Notice how the green curve create some "little loops" where the points are too close. One way to fix it is to try using a centripetal catmull rom spline, but we will try to avoid this by creating a function that act on our dataSet and push the points that are too close apart. This seemed to be the simplest way to me.

 void pushApart(Vector2[] dataSet)  
 {  
     float dst = 15; //I found that 15 is a good value, though maybe, depending on your scale you'll need other value.  
     float dst2 = dst*dst;  
     for(int i = 0; i < dataSet.length; ++i)  
     {  
         for(int j = i+1; j < dataSet.length; ++j)  
         {  
             if(dataSet[i].dst2(dataSet[j]) < dst2)  
             {  
                 float hx = dataSet[j].x - dataSet[i].x;  
                 float hy = dataSet[j].y - dataSet[i].y;  
                 float hl = (float)Math.sqrt(hx*hx + hy*hy);  
                 hx /= hl;  
                 hy /= hl;  
                 float dif = dst - hl;  
                 hx *= dif;  
                 hy *= dif;  
                 dataSet[j].x += hx;  
                 dataSet[j].y += hy;  
                 dataSet[i].x -= hx;  
                 dataSet[i].y -= hy;  
             }  
         }  
     }  
 }  

Now we'll call this function some times so the points can stabilize.
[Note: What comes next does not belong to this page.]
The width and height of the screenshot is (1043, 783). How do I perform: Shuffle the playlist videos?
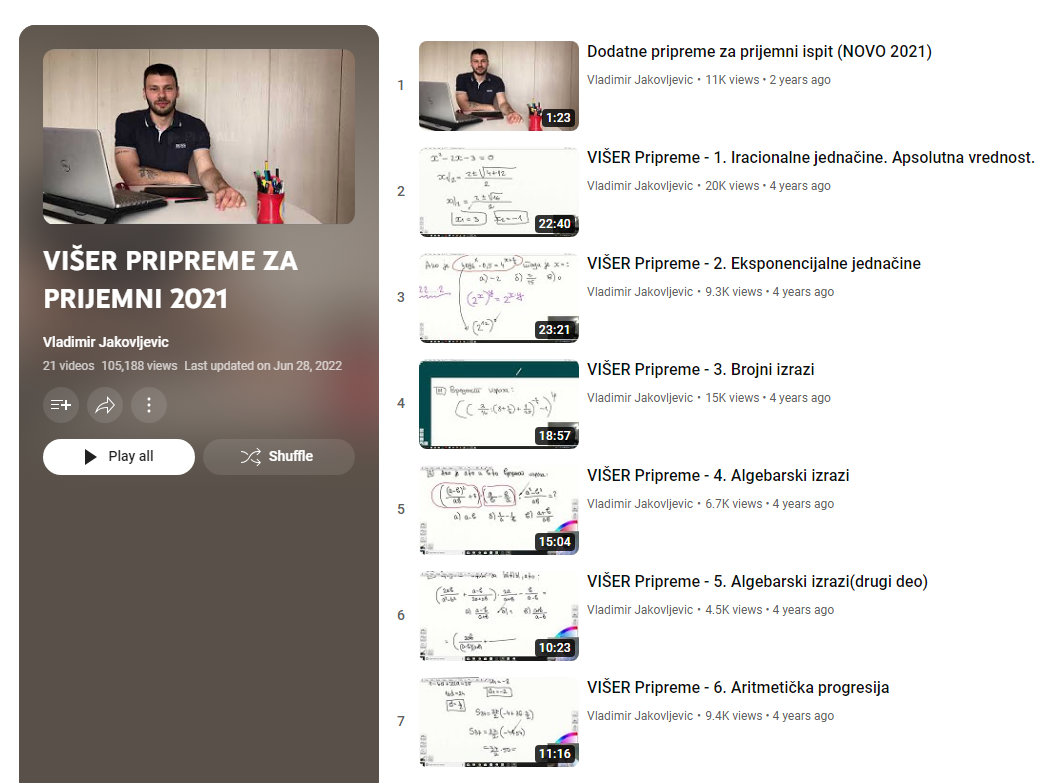coord(279,456)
To me, calling it 3 times was enough.

 int pushIterations = 3;  
 for(int i = 0; i < pushIterations; ++i)  
 {  
   pushApart(dataSet);  
 }  

If you want a simple and convex racetrack, you can jump to the end of the article, to the Interpolation and Mesh part, because we already have the basis for the track done.

As our definitions go beyond a convex map, we'll add some more points between the ones we already have, and these will be perturbed a little to increase the number of curves on the track and give it a non-convex form. We'll do this creating a new point between each 2 points, and for each one, choosing a length and direction and applying a displacement of these length and direction on it. Code speaks better:

 Vector2[] rSet = new Vector2[dataSet.length * 2];  
 Vector2 disp = new Vector2();  
 float difficulty = 1f; //the closer the value is to 0, the harder the track should be. Grows exponentially.  
 float maxDisp = 20f; // Again, this may change to fit your units.  
 for(int i = 0; i < dataSet.length; ++i)  
 {  
     float dispLen = (float)Math.pow(Random(0.0f, 1.0f), difficulty) * maxDisp;  
     disp.set(0, 1);  
     disp.rotate(MathUtils.random(0.0f, 1.0f) * 360);  
     disp.scale(dispLen);  
     rSet[i*2] = dataSet[i];  
     rSet[i*2 + 1] = new Vector2(dataSet[i]);  
     rSet[i*2 + 1].add(dataSet[(i+1)%dataSet.length]).divide(2).add(disp);  
     //Explaining: a mid point can be found with (dataSet[i]+dataSet[i+1])/2.  
     //Then we just add the displacement.  
 }  
 dataSet = rSet;  
 //push apart again, so we can stabilize the points distances.  
 for(int i = 0; i < pushIterations; ++i)  
 {  
     pushApart(dataSet);  
 }  

Pay attention to the difficulty parameter, it makes the length of the vector be closer to 1 or maxDisp, this can help changing the difficulty of a track, putting more curves.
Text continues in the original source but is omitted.